CPM-2: Large-scale Cost-effective Pre-trained Language Models (2106.10715v3)

Abstract: In recent years, the size of pre-trained LLMs (PLMs) has grown by leaps and bounds. However, efficiency issues of these large-scale PLMs limit their utilization in real-world scenarios. We present a suite of cost-effective techniques for the use of PLMs to deal with the efficiency issues of pre-training, fine-tuning, and inference. (1) We introduce knowledge inheritance to accelerate the pre-training process by exploiting existing PLMs instead of training models from scratch. (2) We explore the best practice of prompt tuning with large-scale PLMs. Compared with conventional fine-tuning, prompt tuning significantly reduces the number of task-specific parameters. (3) We implement a new inference toolkit, namely InfMoE, for using large-scale PLMs with limited computational resources. Based on our cost-effective pipeline, we pre-train two models: an encoder-decoder bilingual model with 11 billion parameters (CPM-2) and its corresponding MoE version with 198 billion parameters. In our experiments, we compare CPM-2 with mT5 on downstream tasks. Experimental results show that CPM-2 has excellent general language intelligence. Moreover, we validate the efficiency of InfMoE when conducting inference of large-scale models having tens of billions of parameters on a single GPU. All source code and model parameters are available at https://github.com/TsinghuaAI/CPM.
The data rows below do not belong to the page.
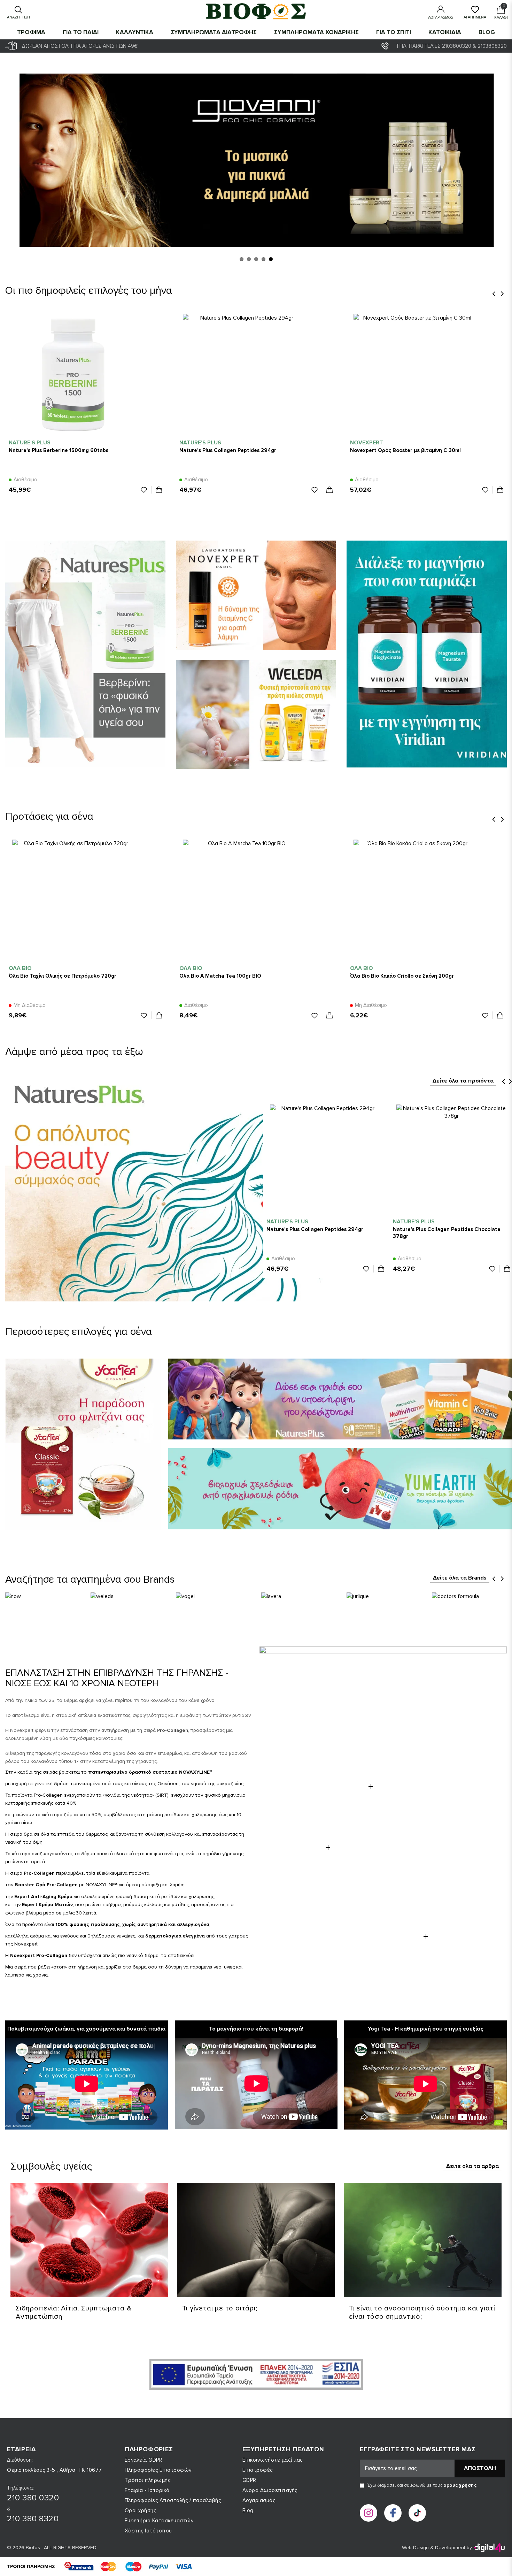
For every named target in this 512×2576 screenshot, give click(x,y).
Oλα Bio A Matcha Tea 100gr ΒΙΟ (220, 976)
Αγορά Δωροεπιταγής (269, 2490)
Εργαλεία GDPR (144, 2460)
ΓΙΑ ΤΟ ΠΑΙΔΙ (81, 32)
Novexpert (366, 442)
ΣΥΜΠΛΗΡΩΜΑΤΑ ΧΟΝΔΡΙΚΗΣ (316, 32)
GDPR (249, 2480)
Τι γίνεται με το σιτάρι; (219, 2308)
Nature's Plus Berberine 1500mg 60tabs (58, 450)
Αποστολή (480, 2468)
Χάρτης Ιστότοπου (148, 2531)
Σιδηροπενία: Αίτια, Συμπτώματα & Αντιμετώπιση (74, 2312)
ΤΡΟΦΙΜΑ (31, 32)
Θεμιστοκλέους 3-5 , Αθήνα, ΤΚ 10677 (54, 2470)
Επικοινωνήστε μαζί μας (272, 2460)
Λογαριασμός (259, 2500)
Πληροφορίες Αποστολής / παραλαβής (173, 2500)
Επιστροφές (257, 2470)
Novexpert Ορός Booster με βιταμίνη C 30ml (405, 450)
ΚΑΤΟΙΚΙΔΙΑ (444, 32)
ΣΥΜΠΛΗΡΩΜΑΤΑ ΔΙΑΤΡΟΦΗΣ (214, 32)
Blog (487, 32)
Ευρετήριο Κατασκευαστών (159, 2520)
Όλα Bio (20, 968)
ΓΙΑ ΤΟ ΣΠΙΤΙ (393, 32)
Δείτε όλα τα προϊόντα (463, 1080)
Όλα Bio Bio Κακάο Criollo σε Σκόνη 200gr (402, 976)
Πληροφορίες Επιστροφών (158, 2470)
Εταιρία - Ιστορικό (147, 2490)
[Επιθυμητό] (146, 490)
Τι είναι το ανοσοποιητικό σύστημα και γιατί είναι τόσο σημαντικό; (422, 2312)
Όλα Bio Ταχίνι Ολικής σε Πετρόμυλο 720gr (62, 976)
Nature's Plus (30, 442)
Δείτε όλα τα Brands (460, 1577)
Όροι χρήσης (140, 2510)
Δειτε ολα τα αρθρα (472, 2166)
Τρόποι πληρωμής (148, 2480)
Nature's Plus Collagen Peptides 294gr (227, 450)
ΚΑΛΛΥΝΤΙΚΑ (134, 32)
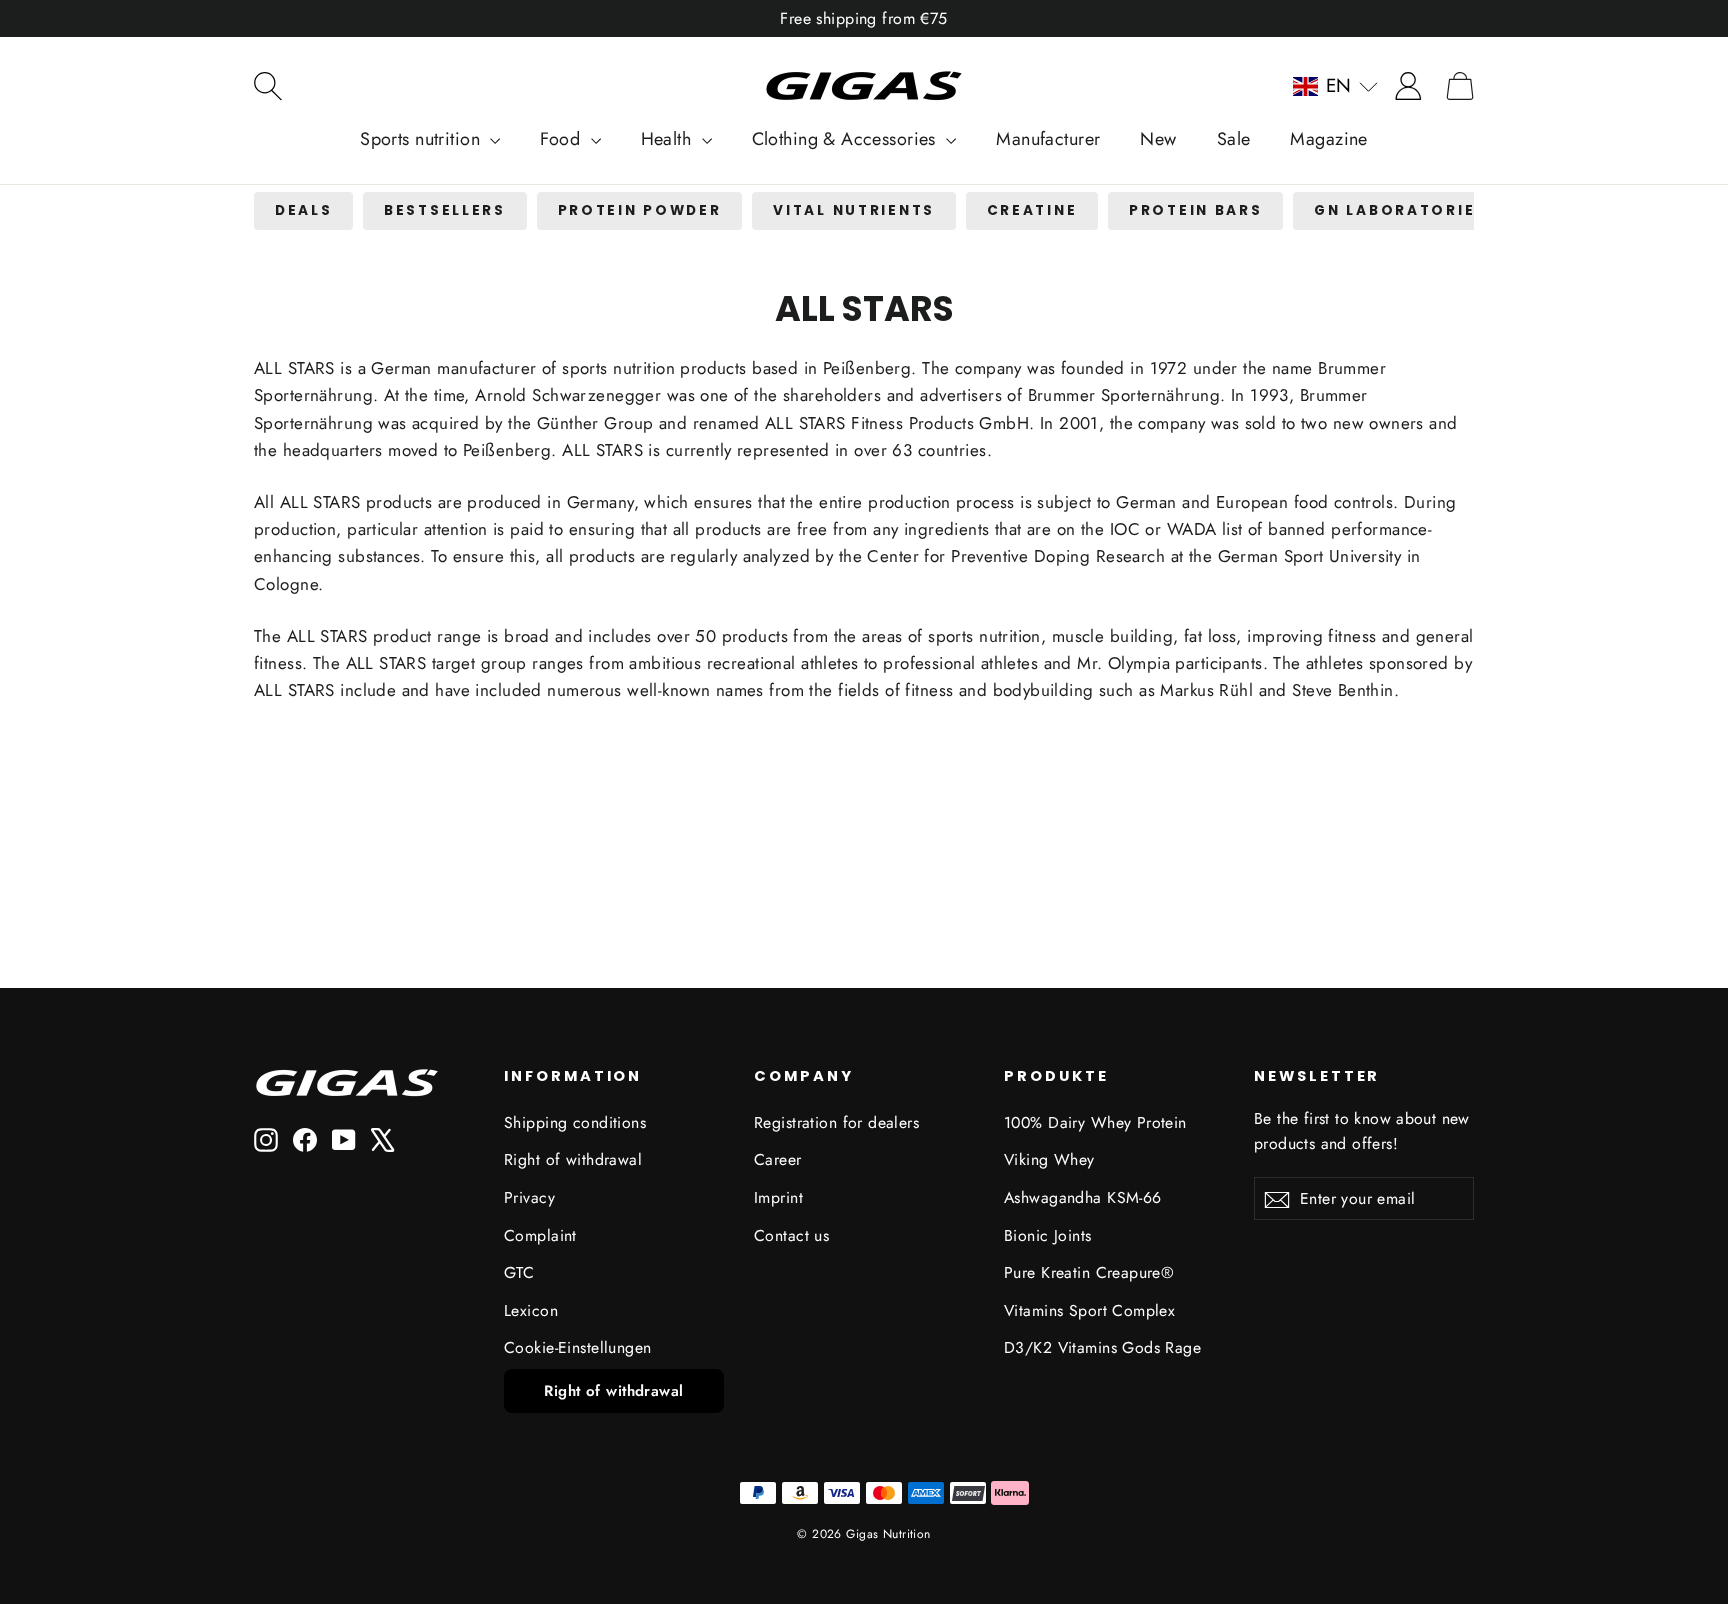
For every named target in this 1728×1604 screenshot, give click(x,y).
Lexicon (531, 1310)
Overview of CPM-2: Large-scale Cost-effective Pre-trained LLMs

The research paper titled "CPM-2: Large-scale Cost-effective Pre-trained LLMs" delineates three innovative methodologies to address efficiency challenges associated with large-scale pre-trained LLMs (PLMs). These challenges are particularly pertinent given the escalating model sizes that often render them financially and computationally prohibitive for broad use. The paper presents CPM-2, both a novel pre-training pipeline and a series of optimizations across the stages of pre-training, fine-tuning, and inference aimed at enhancing cost-effectiveness without compromising performance.
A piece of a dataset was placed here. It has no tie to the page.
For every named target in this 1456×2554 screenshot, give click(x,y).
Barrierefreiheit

Contributions and Techniques

1. Knowledge Inheritance: The researchers introduce a technique termed 'knowledge inheritance,' which leverages the learning from previously trained PLMs to speed up the pre-training of new models. This technique exploits existing knowledge encapsulations within PLMs, circumventing the need to pre-train large models entirely from scratch. This method markedly reduces the computational costs typically associated with the pre-training phase.
2. Prompt Tuning: The paper explores prompt tuning, a method that significantly reduces the number of task-specific parameters necessary for fine-tuning large-scale PLMs. As opposed to conventional fine-tuning approaches, prompt tuning facilitates the saving of only the embeddings of prompt tokens, potentially reducing storage requirements to 0.01% of the total model parameters. Experimentation on the CPM-2 models demonstrates the potential of prompt tuning in achieving competitive results with far less computational resource usage.
3. InfMoE Toolkit: An innovative aspect of this research is the implementation of InfMoE, a toolkit designed for efficient inference within resource constraints. InfMoE allows for executing inference of models with tens of billions of parameters on a singular GPU by adopting a dynamically-scheduled offloading strategy. This approach mitigates the often prohibitive hardware requirements otherwise limiting the deployment of large PLMs.

Experimental Evaluation

The research evaluates CPM-2, which encompasses a bilingual model with 11 billion parameters and its more expansive MoE (Mixture-of-Experts) version with 198 billion parameters. The models are comprehensively tested against the mT5 model across various downstream tasks, validating CPM-2’s language capabilities. The results underscore CPM-2's proficiency in language understanding and generation, achieving noteworthy efficiency in tasks such as Chinese-English translation, recall, comprehension, calculation, cross-lingual tasks, summarization, classification, and text generation.

Implications and Future Directions

The innovations discussed in the paper carry significant implications for both practical deployment and theoretical exploration of PLMs. Practically, they offer pathways to significantly decrease the computational resources required for training and utilizing PLMs, expanding access to sophisticated LLMs. Theoretically, these methodologies provide new directions for research in optimizing PLM architectures, training routines, and inference strategies. Moreover, the promising results from CPM-2 suggest potential future enhancements could further extend the balance of scalability, efficiency, and effectiveness in PLMs, particularly in cross-lingual context-sensitive applications and tasks.

The methods demonstrated in this research not only bolster current capabilities but also set a foundation for the accelerated and wide-scale adoption of LLMs in various sectors. Future work could build upon this framework to continuously update large models with up-to-date data dynamically, further enhancing their utility and relevance.